(A block of data)
------------------------

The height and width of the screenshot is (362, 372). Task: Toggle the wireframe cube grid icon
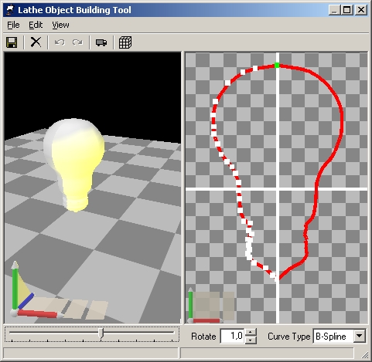[125, 42]
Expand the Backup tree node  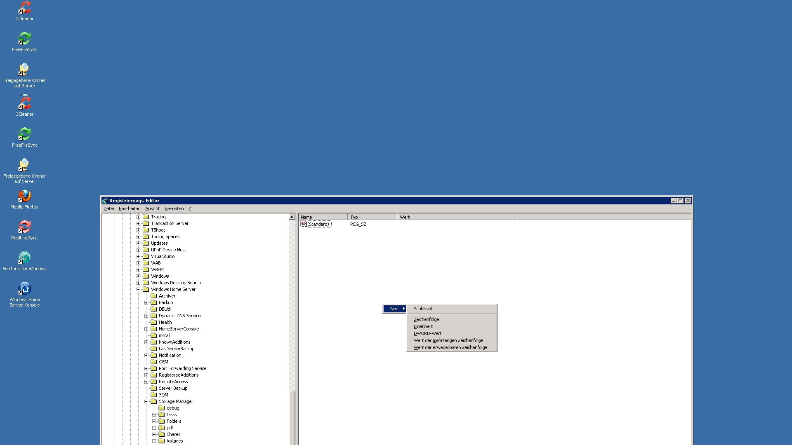point(146,302)
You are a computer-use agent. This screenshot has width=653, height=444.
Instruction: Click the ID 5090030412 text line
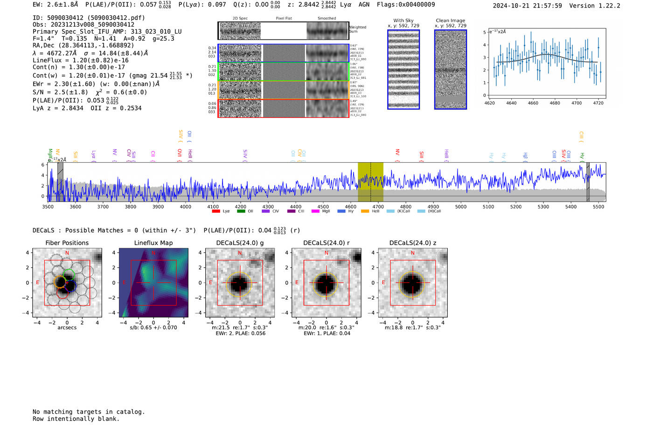click(89, 18)
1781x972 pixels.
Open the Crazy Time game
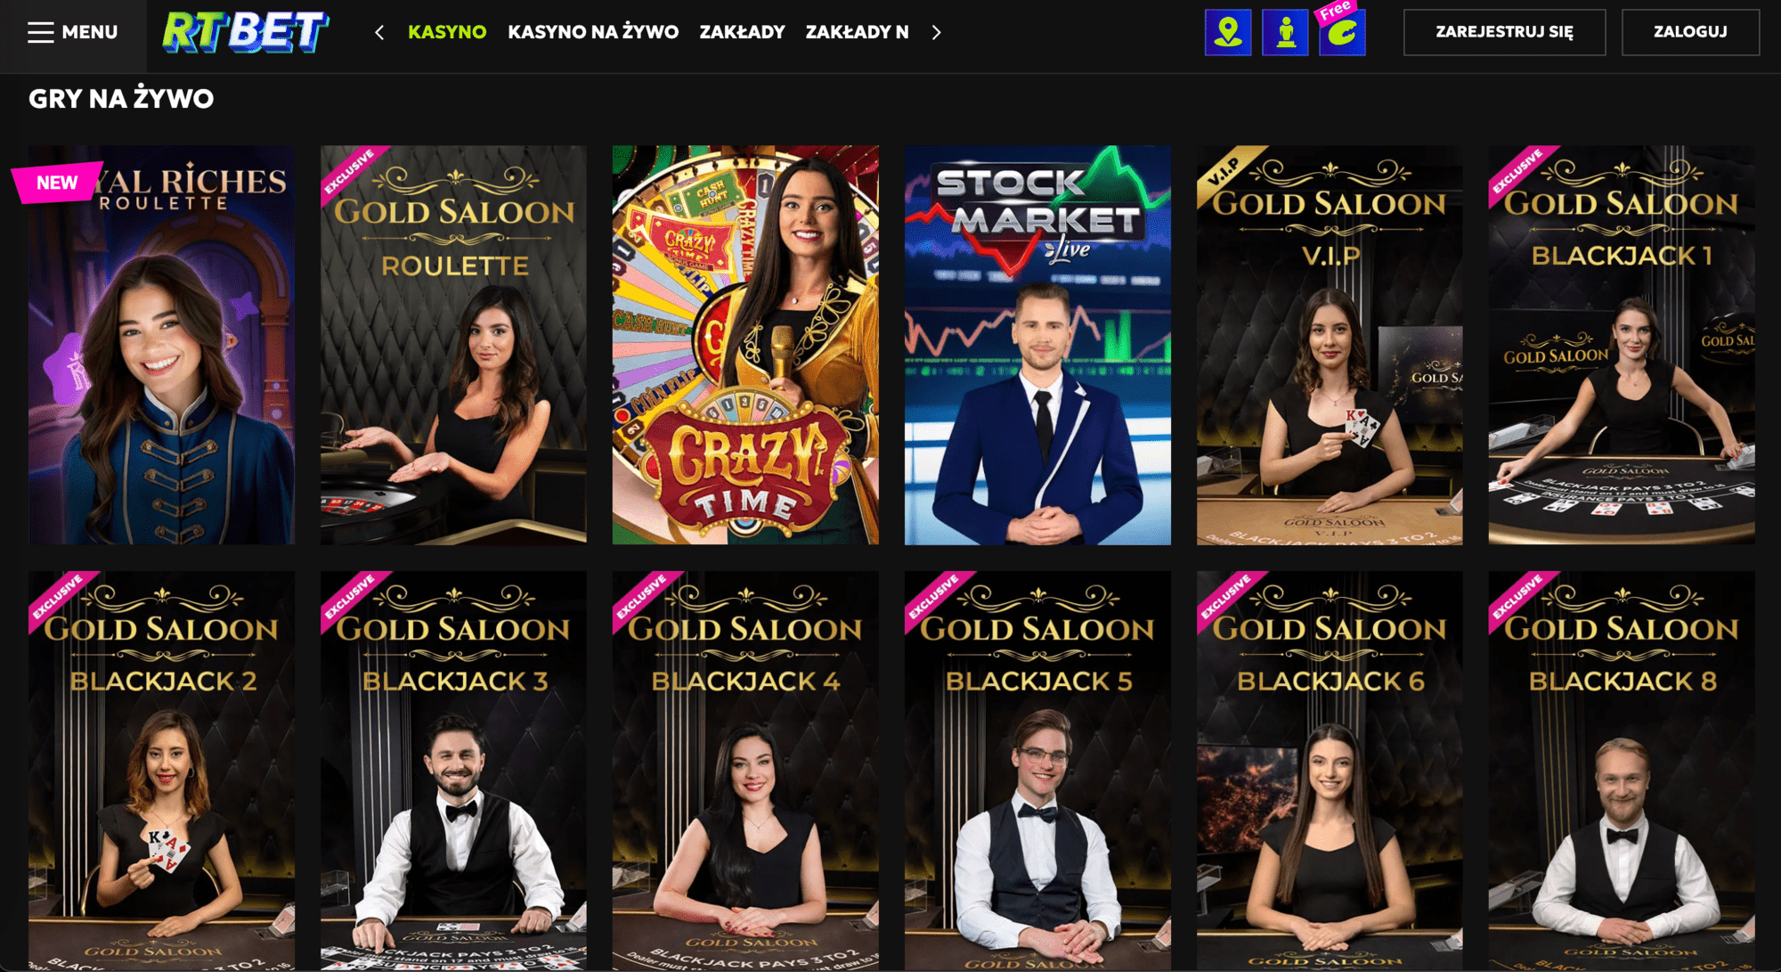(x=745, y=345)
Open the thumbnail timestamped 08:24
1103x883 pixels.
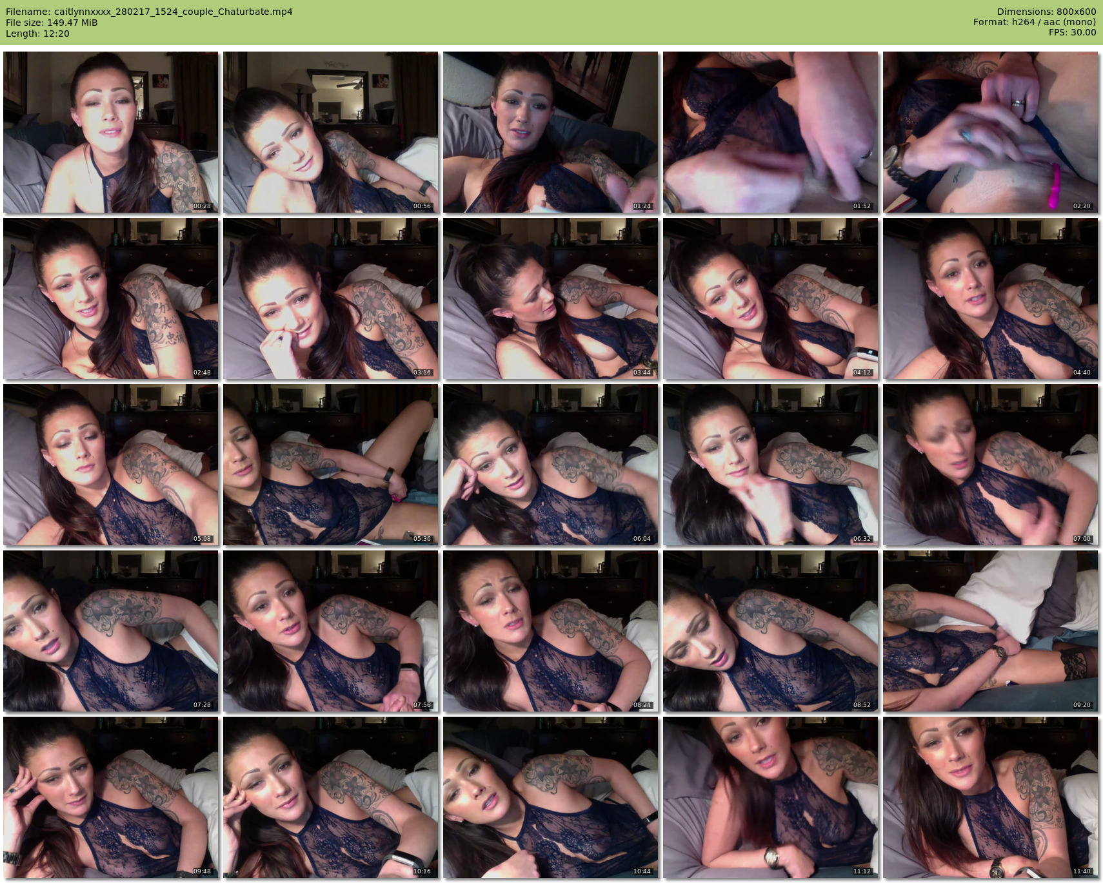(550, 631)
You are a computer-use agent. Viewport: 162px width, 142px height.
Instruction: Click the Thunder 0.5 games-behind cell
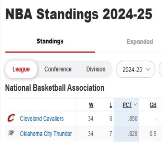[x=153, y=134]
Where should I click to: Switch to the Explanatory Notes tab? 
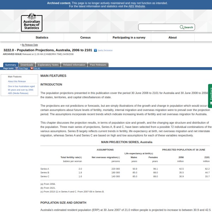[x=48, y=65]
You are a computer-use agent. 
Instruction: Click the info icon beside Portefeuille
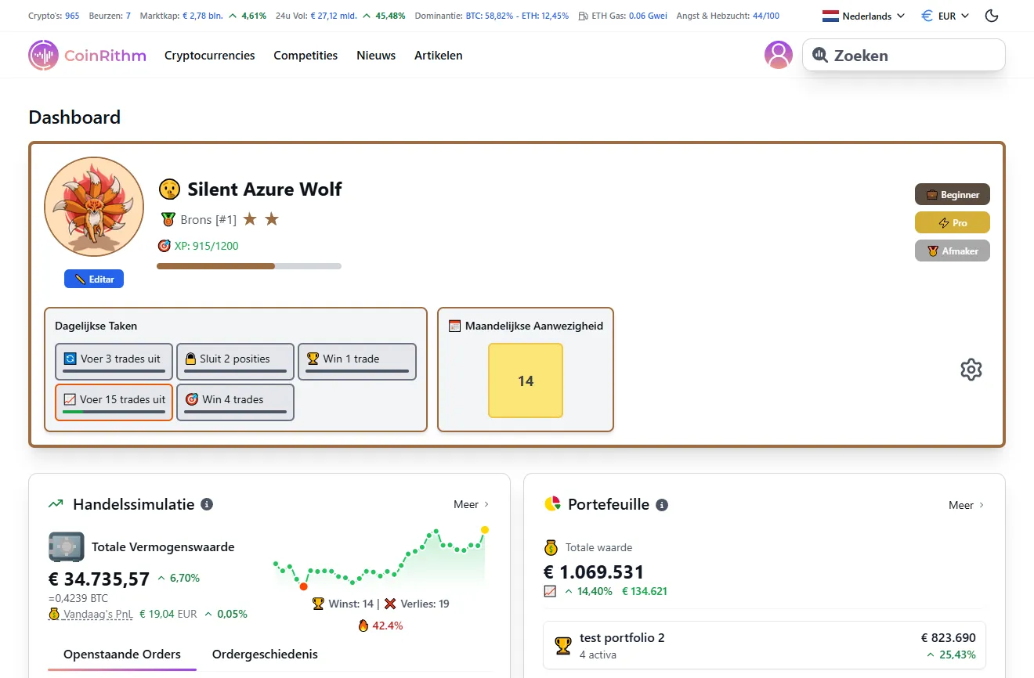[x=662, y=504]
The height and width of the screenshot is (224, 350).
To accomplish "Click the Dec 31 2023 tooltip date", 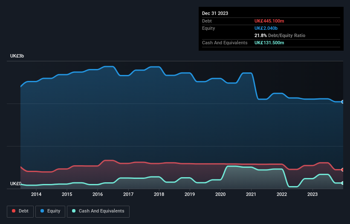I will coord(215,13).
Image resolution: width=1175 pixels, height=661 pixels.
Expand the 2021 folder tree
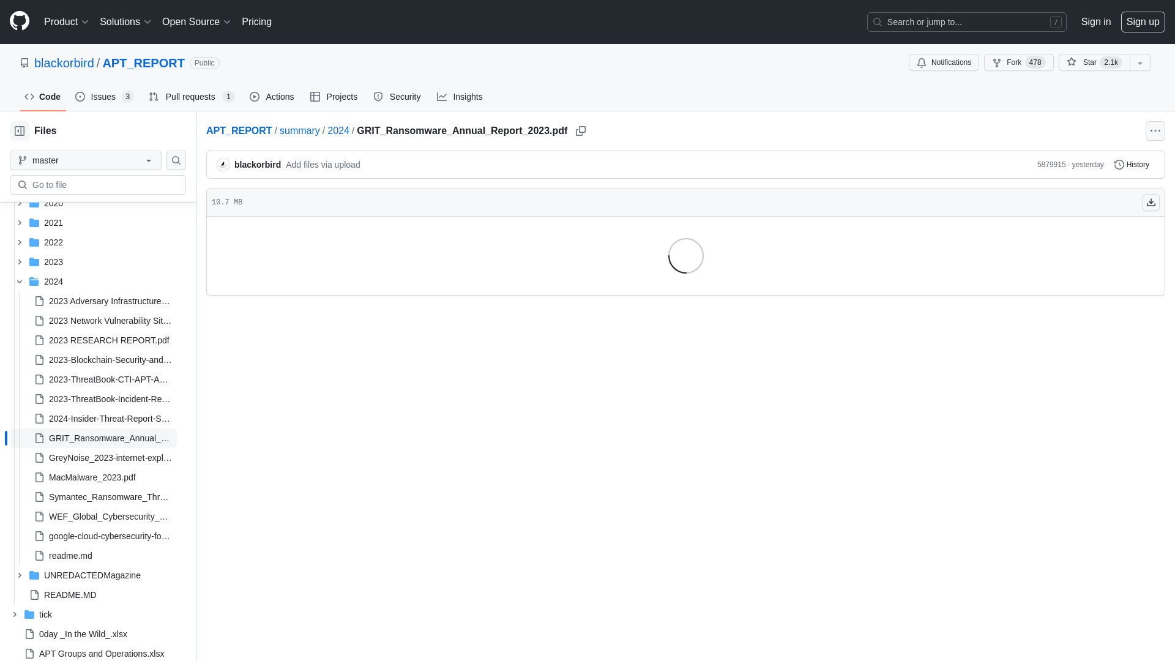[x=20, y=222]
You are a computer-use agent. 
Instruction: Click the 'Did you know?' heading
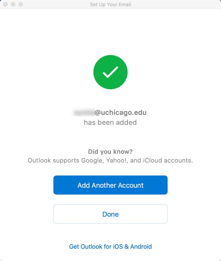111,151
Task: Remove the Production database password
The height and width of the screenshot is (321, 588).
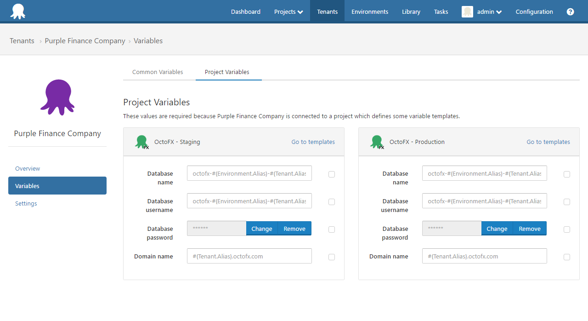Action: pos(529,228)
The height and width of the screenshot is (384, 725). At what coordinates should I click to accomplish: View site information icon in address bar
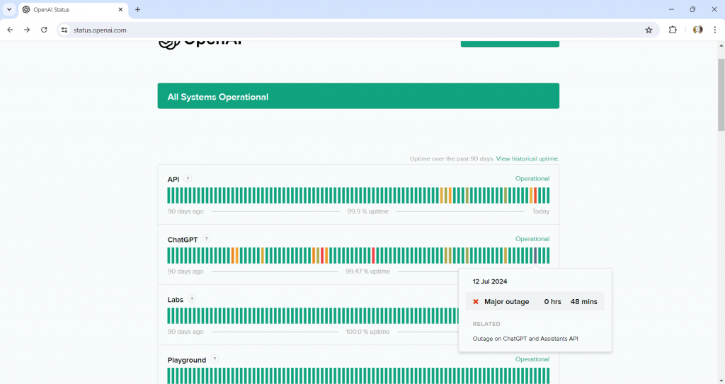coord(64,30)
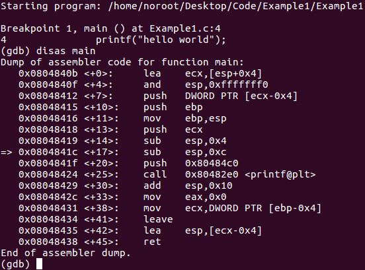This screenshot has height=270, width=365.
Task: Click the gdb prompt cursor block
Action: click(x=39, y=263)
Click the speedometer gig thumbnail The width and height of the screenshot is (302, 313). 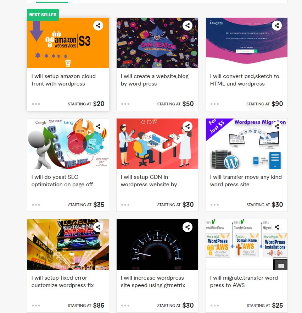pyautogui.click(x=157, y=245)
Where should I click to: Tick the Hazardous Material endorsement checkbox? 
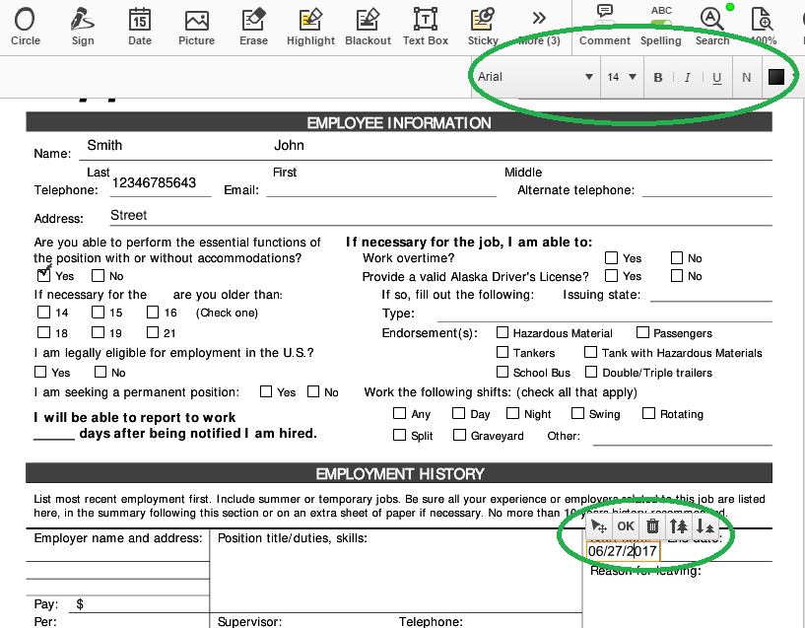(503, 333)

------------------------

Given instruction
Rewrite the lines in the stretch from the line containing "You are a computer-use agent. Viewport: 162px" through the line containing "[x=48, y=65]", switching "Explanatory Notes" to "Footnotes" and keeping everything else the same. Omit the pictures.

Result of this task
You are a computer-use agent. Viewport: 162px width, 142px height.
Instruction: Click the Thunder 0.5 games-behind cell
[x=153, y=134]
Where should I click to: Switch to the Footnotes tab? 
[x=48, y=65]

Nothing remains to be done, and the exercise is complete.